Luc Marsal, Cinq poèmes

À L’ORANGE SANGUINE

J’ai vingt ans et des poussières
la musique n’a jamais pu s’accorder à mes doigts
– je suis du dernier cri

Des ombres rouges remontent le fleuve  
elles me fouillent du regard

Le silence des arbres me pousse jusqu’au ciel
je frôle la beauté des choses          la mémoire du vent
j’avale les couleurs

Des mots muets me parlent à l’oreille
d’étranges vers me trouent la peau

Je n’entends plus que le bruit des larmes 
je m’habille trop des autres         
je perds le contrôle

Des lambeaux de lumière tombent des fenêtres

je mange la nuit par le noyau          contre gorge serrée

Les langues amères se délient jusque dans mon cou
– je baisse la tête  

Au bord des précipices
je chine les morceaux de ce que j’étais
le froid me suit           à la trace

Je me nettoie à l’orange sanguine            au feu des sacrifices

J’ai fait ce que j’ai pu
je ne suis pas né – coupable
je le deviens

 

LES EAUX PROFONDES

J’ai retrouvé les eaux glacées
les eaux profondes
d’où naissent les ombres

les couleurs de l’enfance

du temps où j’avais le cœur
aussi fragile
que la tête d’un oiseau

le torse couvert de ronces
et d’espoirs
à dévorer le monde

Maintenant
je ne crains plus la nuit
j’écris

 

AVIS DE TEMPÊTE

Les visages
prenaient leur air bouffi 
des jours de grandes marées  

Un silence 
–  et ce bruit 
qui revenait sans cesse 

Ça sentait les reproches
et la douleur qui traîne 
ventre à l’air 

Les mots cinglaient 
en larmes coupantes
noirs comme des trous d’aiguille 

J’écoutais leur écho
tournoyer sur mon front
cognant sur la terre molle

Et puis soudain 
plus rien 
que mon cœur d’enfant – abîmé

La mer 
avait avalé la dune 
il ne restait que les eaux 

 

LA BÉNÉDICTION

Et on répétait ce geste
en s’aspergeant la nuque
comme une bénédiction
qui nous sauverait des eaux

Nos âmes impatientes
se frôlaient du regard
avec leur air complice

Le large s’offrait à nous
noyé d’incertitudes
et de vagues remords

C’était l’été
bercé par l'insouciance
et les vaines colères

On s’étonnait de vivre
toujours
un peu plus grand

À pousser les frontières
– encore vierges
de la fin de l’enfance

 

UN GOÛT DE PÊCHE

Ses lèvres
avaient un goût de pêche

Il y’avait ce sable
qui se froissait sous mes pieds

Et cette lumière bleue
qui descendait de ses yeux

Je voyais bien que la vie
serait plus grande à deux

Présentation de l’auteur

Luc Marsal

Luc Marsal vit entre Paris et un petit village du nord de la Bourgogne.
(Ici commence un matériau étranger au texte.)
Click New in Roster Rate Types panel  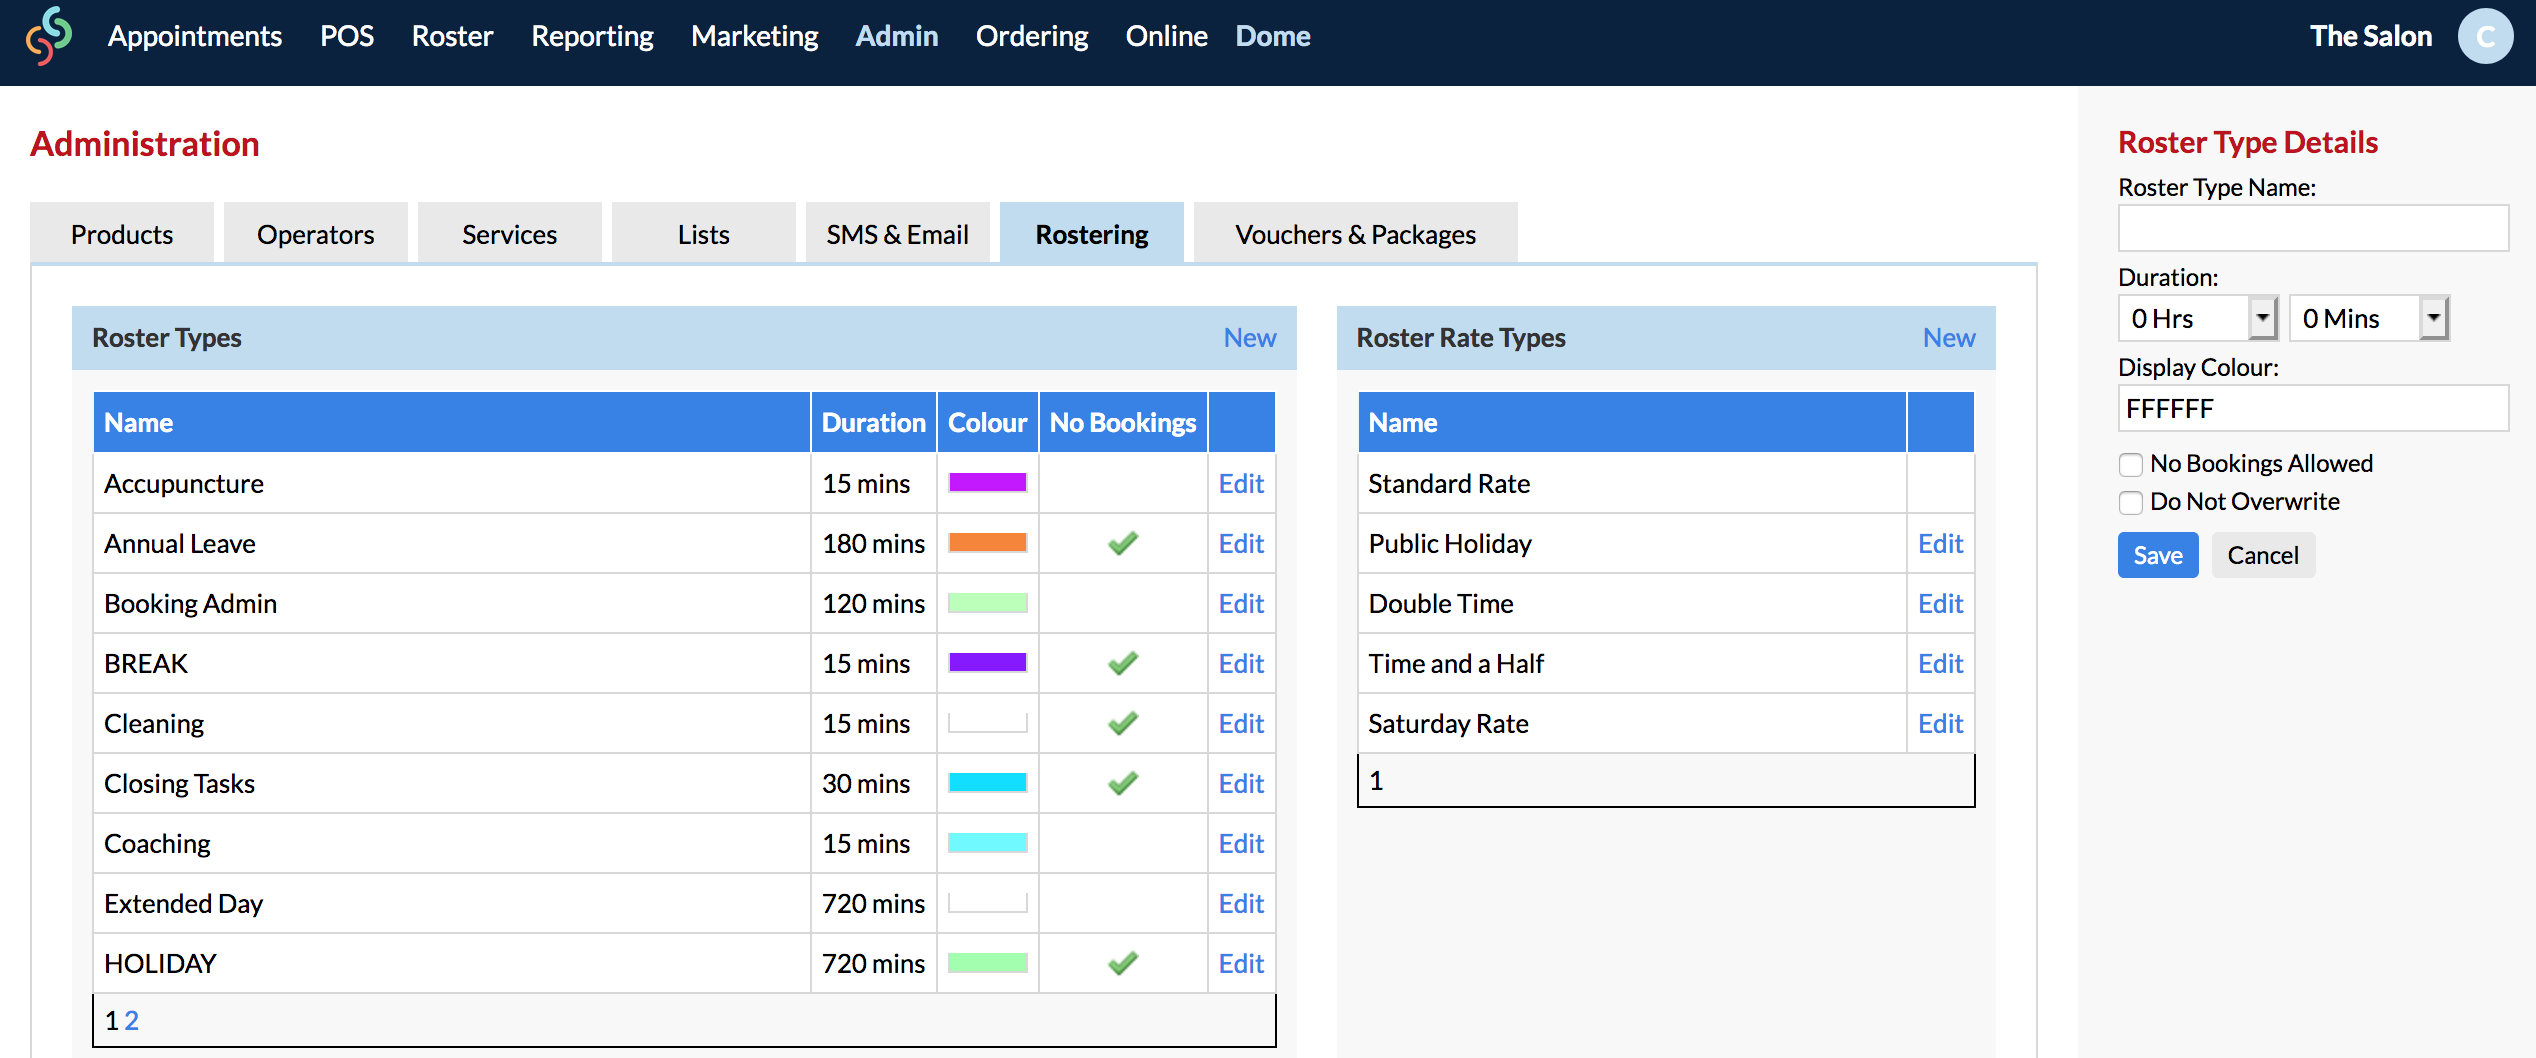coord(1948,338)
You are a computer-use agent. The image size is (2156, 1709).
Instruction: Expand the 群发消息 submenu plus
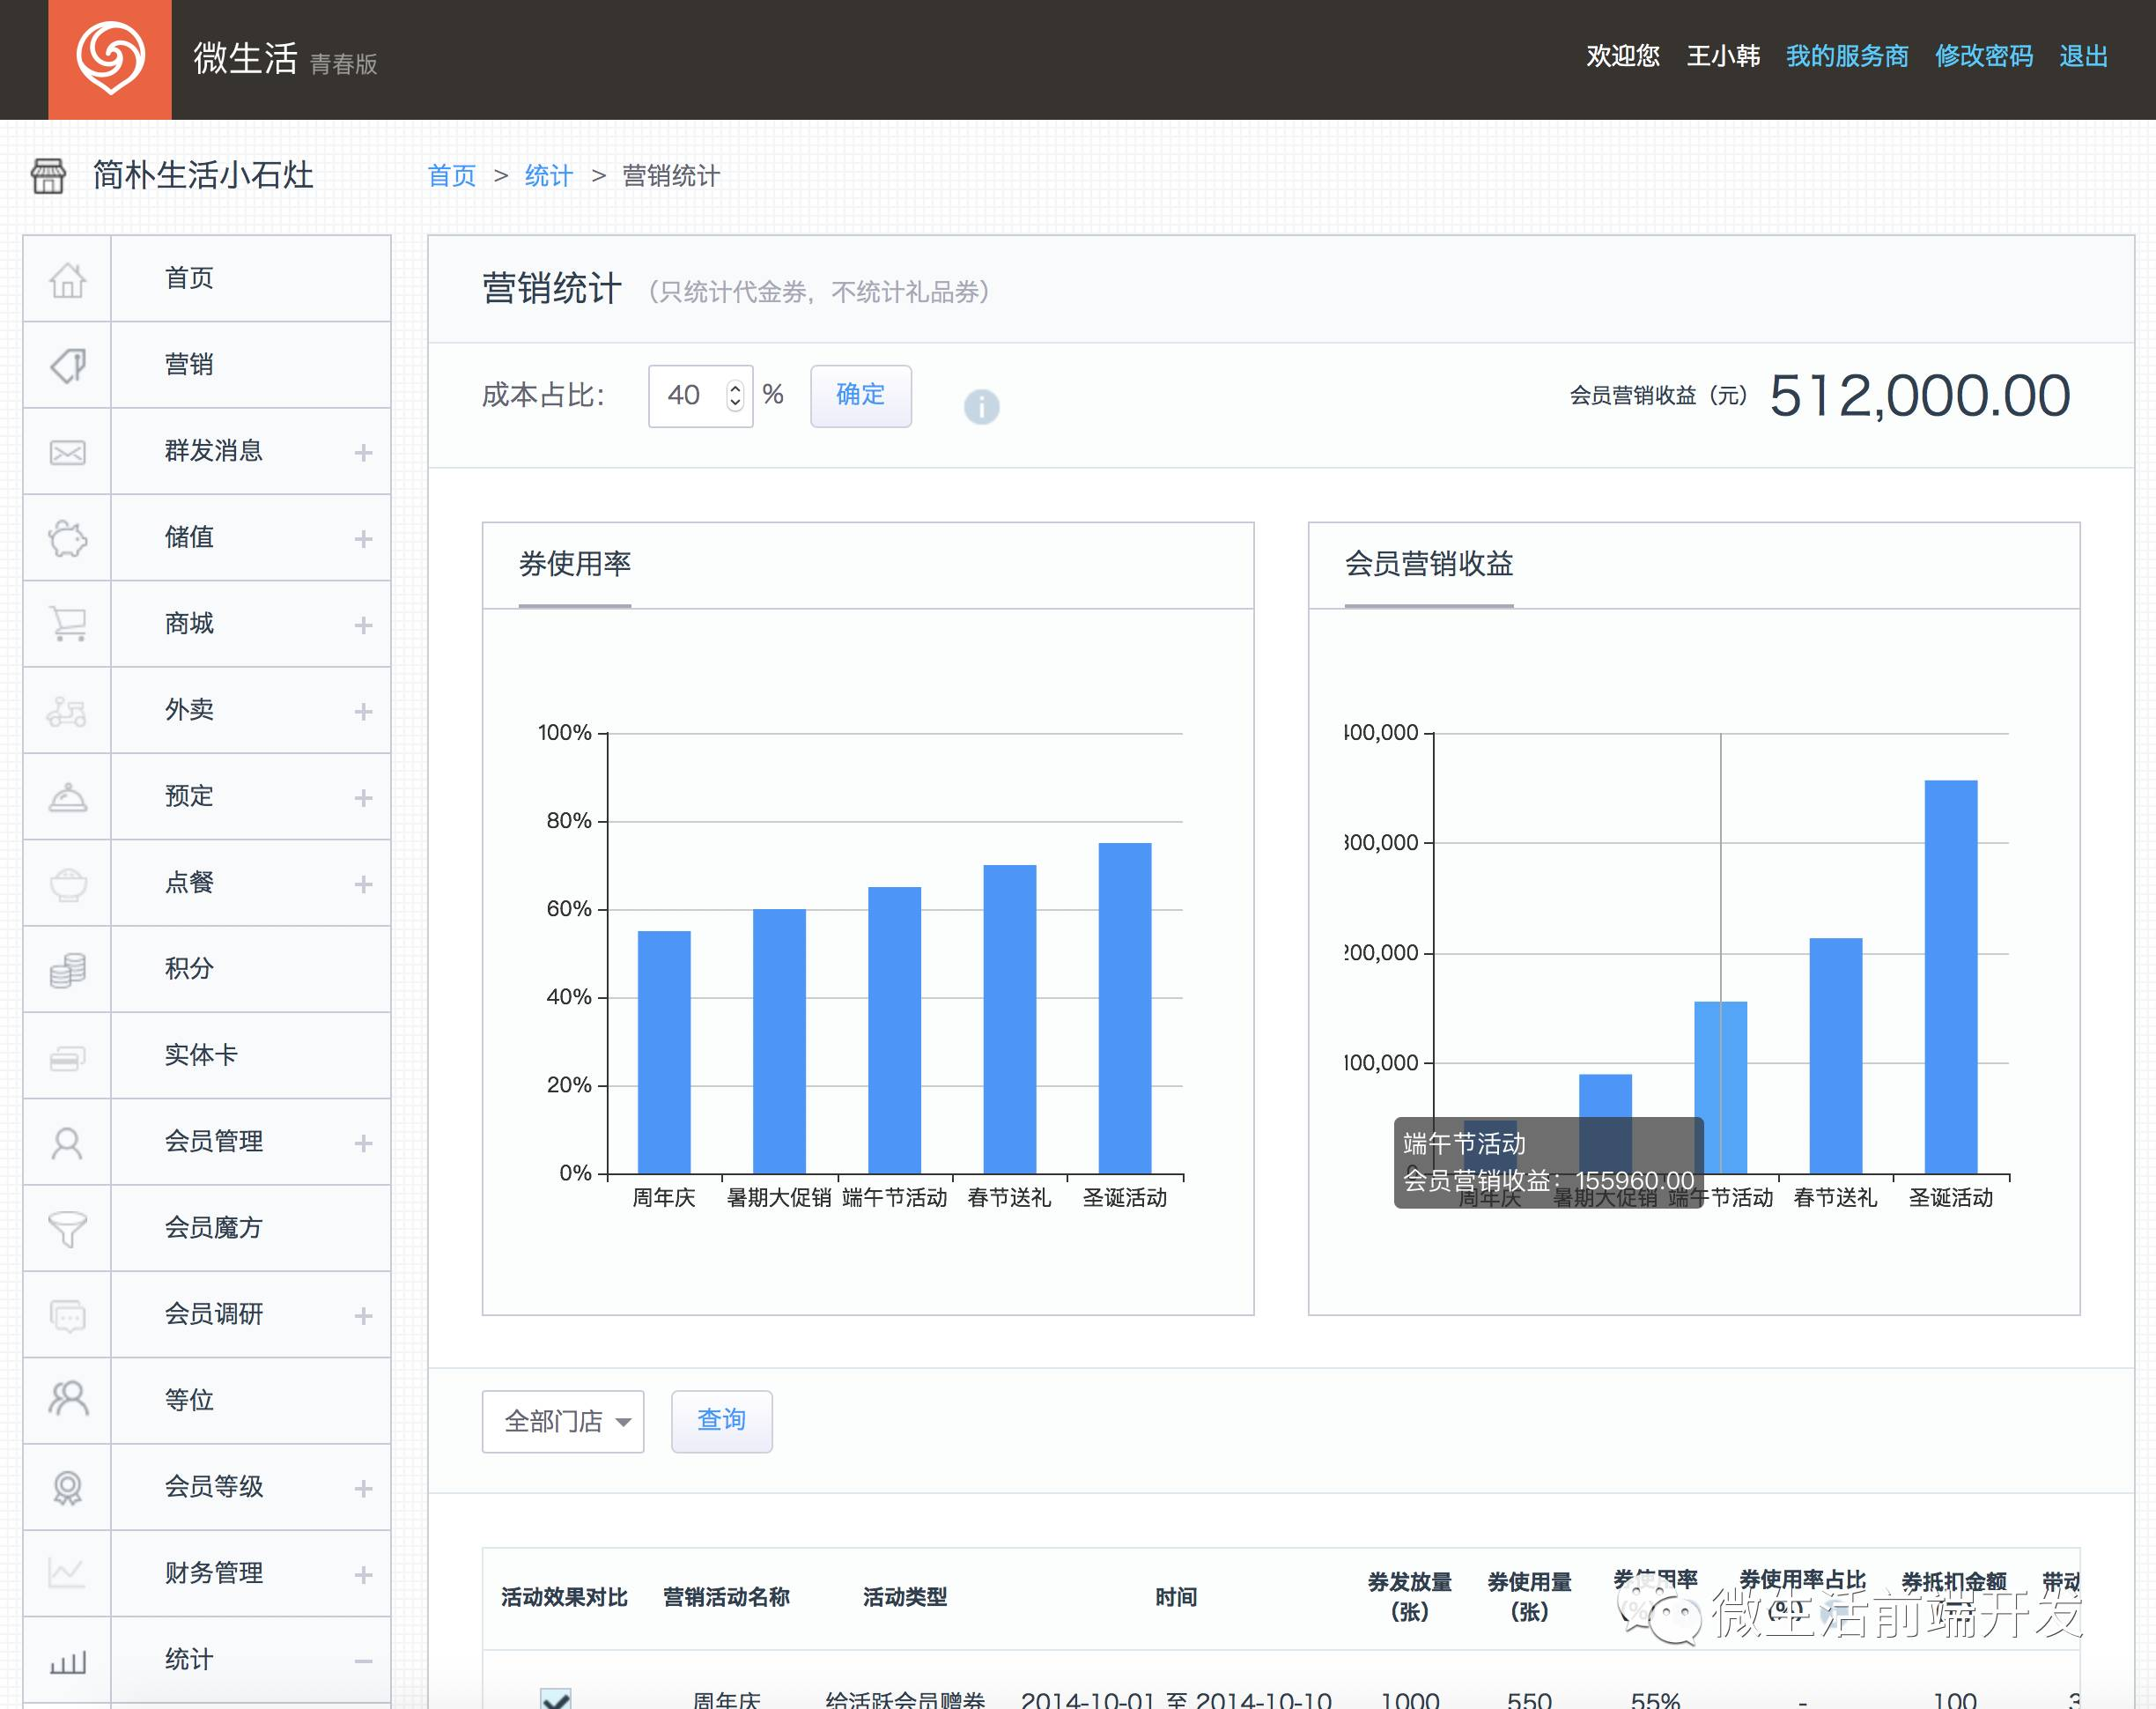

Il a consacré l’essentiel de sa vie à l’écoute des autres comme psychologue, conseil, formateur et coach.

Il découvre la poésie sur le tard en s’essayant à quelques vers. Encouragé par ses proches, il publie d’abord sur les réseaux sociaux puis progressivement dans plusieurs revues (Poésie première, Terre à ciel, La page blanche, Lichen, Traction-Trabant, Hélas!, Poétiquetac, L’Épître, La Syncopée, …) et recueils collectifs. Il participe depuis peu au Podcast poétique « Mange tes mots ».

Une poésie du quotidien, proche de la vie et des gens, très imagée, parfois un peu lyrique avec quelques retours vers l’enfance.

Lauréat de plusieurs concours de poésie dont le « Puy Poétique » (sur Instagram sponsorisé par le Castor Astral et le Bordel de la poésie) et le concours international de poésie « Sur les traces de Léopold Sedar Senghor » pour un poème en vers libre.

Bibliographie

Il publie en septembre 2023 son tout premier recueil aux Éditions « Donner à voir » (collection Tango) autour du long poème « Juste vivre » illustré par les encres de Nour Cadour.